OTTAWA (Reuters) - Canadian Prime Minister Justin Trudeau will lift the veil of secrecy around cash-for-access fundraisers, a government source said on Friday, bowing to pressure over the events that allowed wealthy donors to meet with top officials away from prying eyes.
The move comes after months of media scrutiny and criticism of the meetings between Liberal government leaders and donors, often at elite social events, that had tarnished Trudeau's image as a youthful reformer.
The government will introduce legislation that requires future fundraisers for cabinet members, party leaders and leadership candidates to be held in publicly available spaces rather than private homes and clubs, according to a government source.
Future fundraisers also must be advertised in advance and reported on after the fact "in a timely manner" and other measures might follow after a discussion with other political parties, said the source, who requested anonymity because the legislation has not yet been made public.
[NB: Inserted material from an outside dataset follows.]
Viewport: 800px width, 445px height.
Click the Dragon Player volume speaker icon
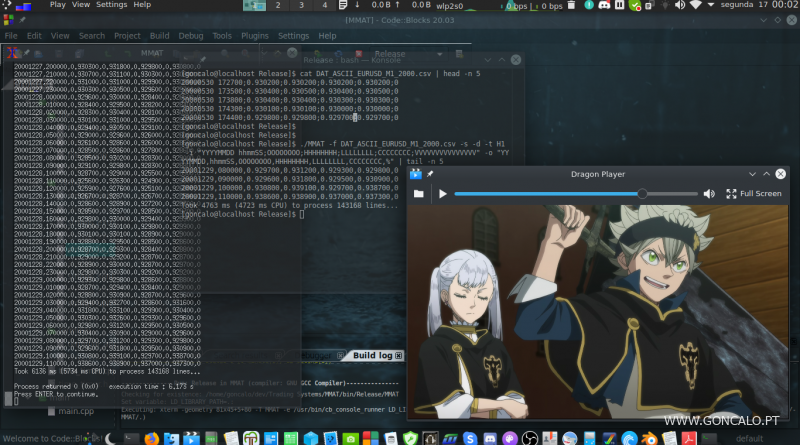(x=709, y=194)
With a parliamentary majority, the Liberals typically can pass legislation without amendments.
Tom Mulcair, leader of the opposition New Democrats, said the changes would not actually stop Cabinet minister from taking money for access.
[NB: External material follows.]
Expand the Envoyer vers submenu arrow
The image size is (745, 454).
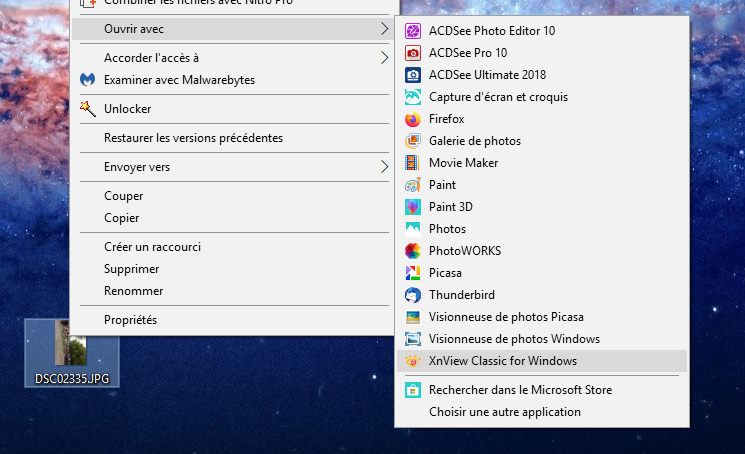(384, 167)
"If Justin Trudeau suddenly believes that the fundraisers he held during his leadership race were wrong, will he be returning all of that money?" Mulcair said in an emailed statement.
The move will affect not only Trudeau and his cabinet but also the leadership candidates of both opposition parties. The Conservatives and the New Democrats are embroiled in separate battles to replace their leaders in 2017.
Trudeau, who took power in November 2015 after promising to run an open and ethical government, has been dogged by a string of controversies involving money and access, including his holiday vacation at the private Caribbean island owned by the Aga Khan.
The son of former prime minister Pierre Trudeau, he said this week he has been vacationing with the Aga Khan, a family friend, since he was a child.
While the exclusive vacation and elite fundraisers rarely came up during Trudeau's recent cross-country tour to meet ordinary Canadians, they clashed with his government's oft-repeated focus on the concerns of middle-class families.